* _PROBLEM STATEMENT_
Everything in the records is to be written out exactly, except the pictures.

* _EXCERPTED RECORDS_
_____

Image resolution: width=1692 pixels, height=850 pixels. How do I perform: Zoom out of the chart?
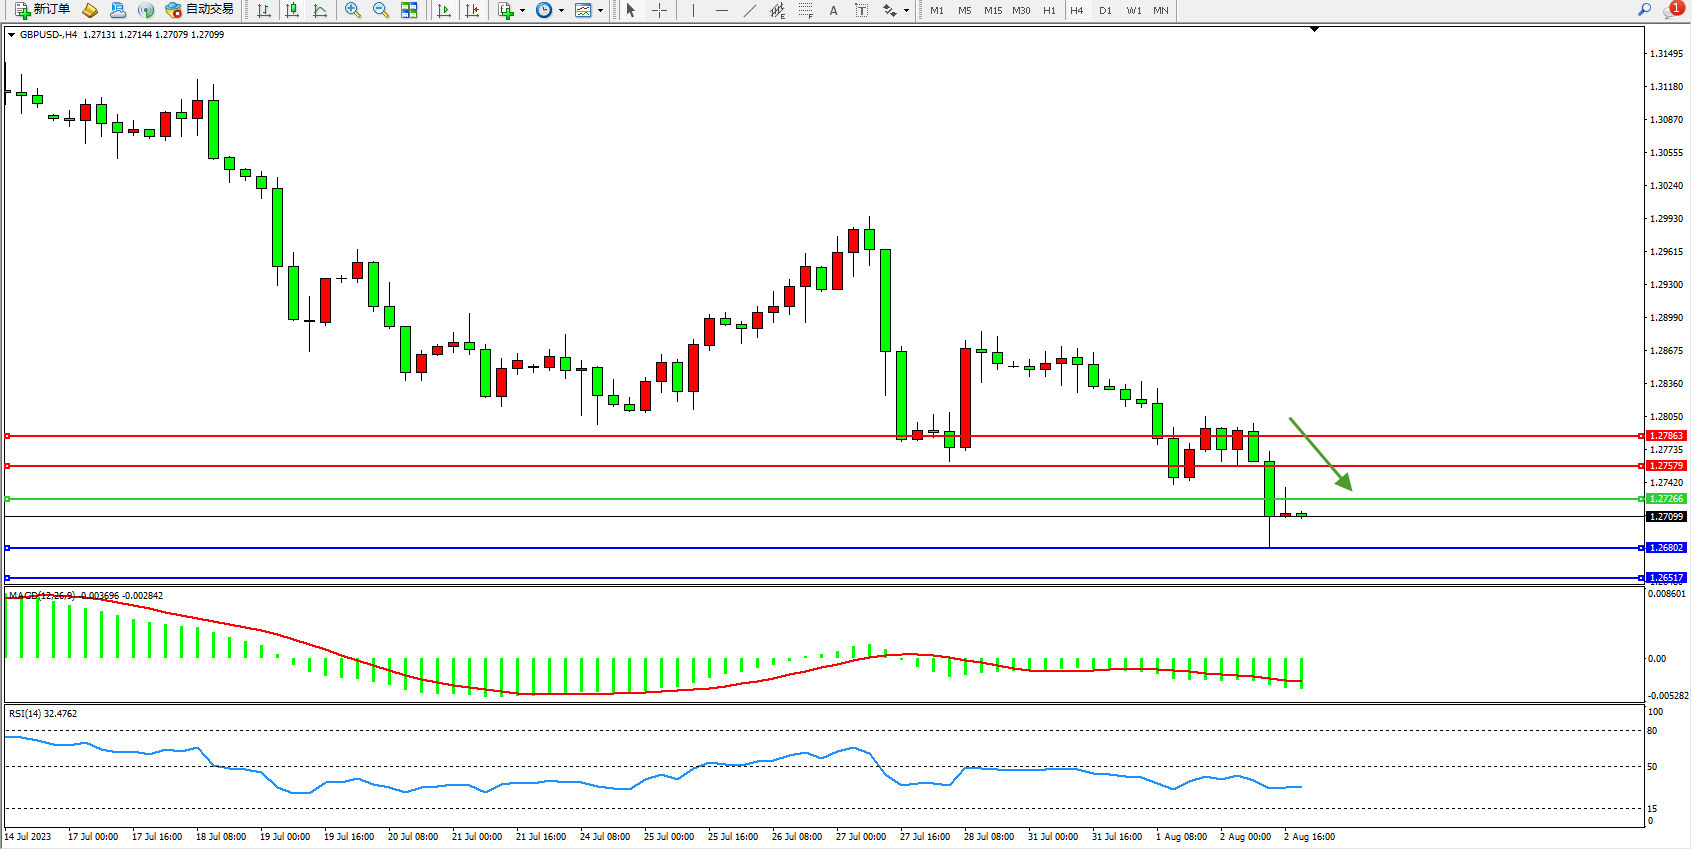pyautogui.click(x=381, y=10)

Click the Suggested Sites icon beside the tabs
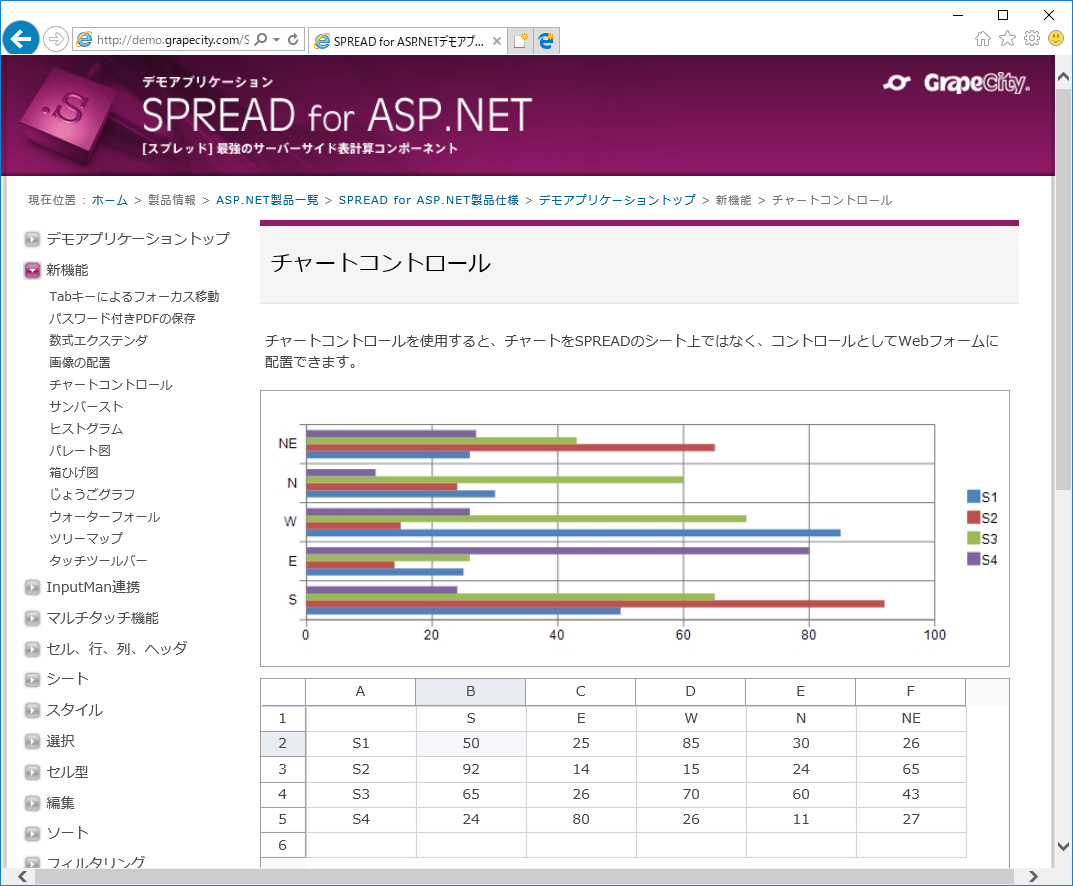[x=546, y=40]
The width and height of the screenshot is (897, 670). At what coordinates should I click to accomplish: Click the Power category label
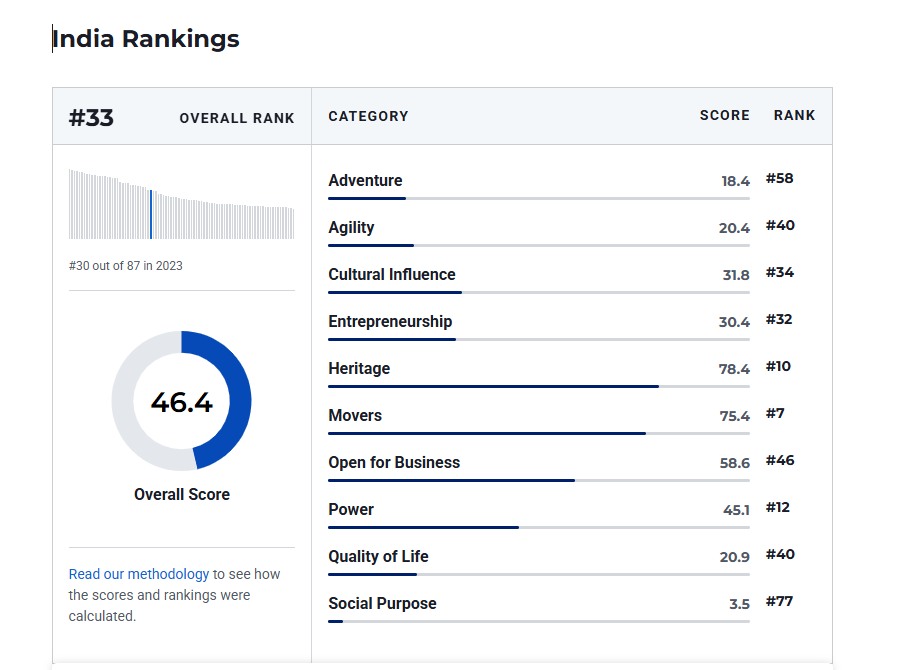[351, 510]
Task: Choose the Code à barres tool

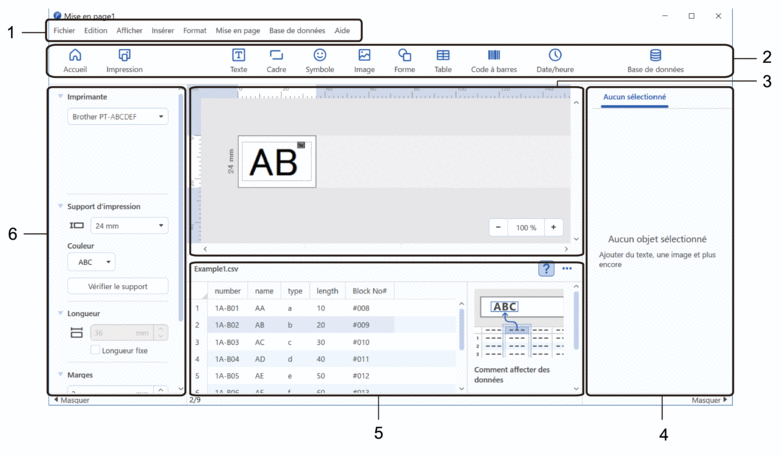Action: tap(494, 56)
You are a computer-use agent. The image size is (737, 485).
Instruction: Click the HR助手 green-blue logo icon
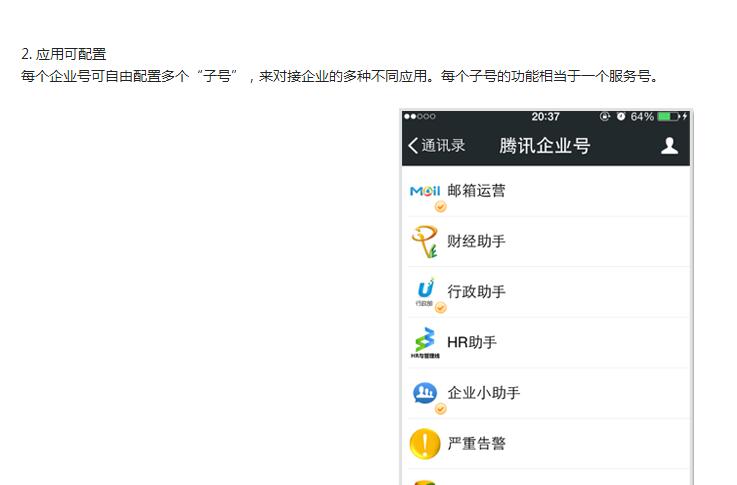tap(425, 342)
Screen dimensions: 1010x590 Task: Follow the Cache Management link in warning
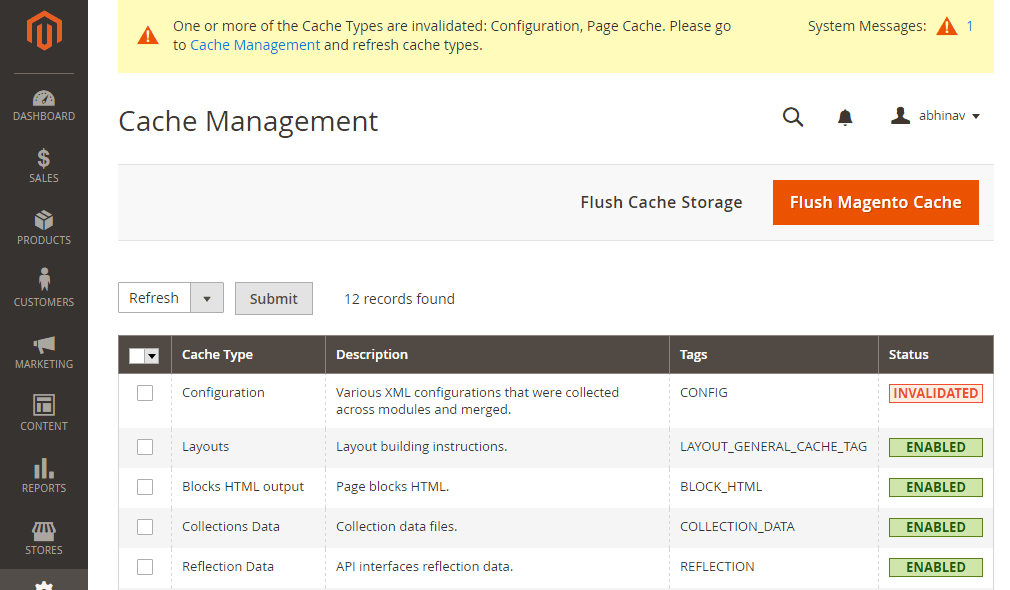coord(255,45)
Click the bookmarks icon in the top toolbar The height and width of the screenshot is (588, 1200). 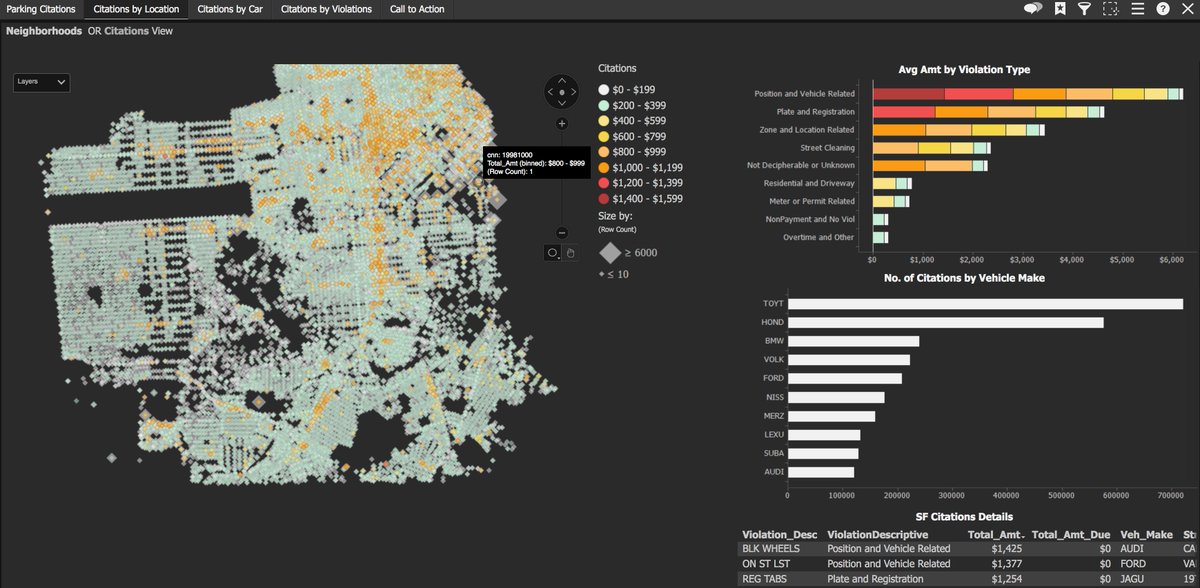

_____

* _YOUR SOLUTION_
Image resolution: width=1692 pixels, height=850 pixels. How do I perform: Zoom out of the chart?
pyautogui.click(x=381, y=10)

Click the Suggested Sites icon beside the tabs
[x=546, y=40]
The width and height of the screenshot is (897, 670). At what coordinates should I click to accomplish: Click the Power category label
[351, 510]
Task: Choose the Code à barres tool

Action: tap(494, 56)
You are a computer-use agent. The image size is (737, 485).
Instruction: Click the HR助手 green-blue logo icon
tap(425, 342)
Screen dimensions: 1010x590 Task: Follow the Cache Management link in warning
coord(255,45)
Click the bookmarks icon in the top toolbar The height and width of the screenshot is (588, 1200). 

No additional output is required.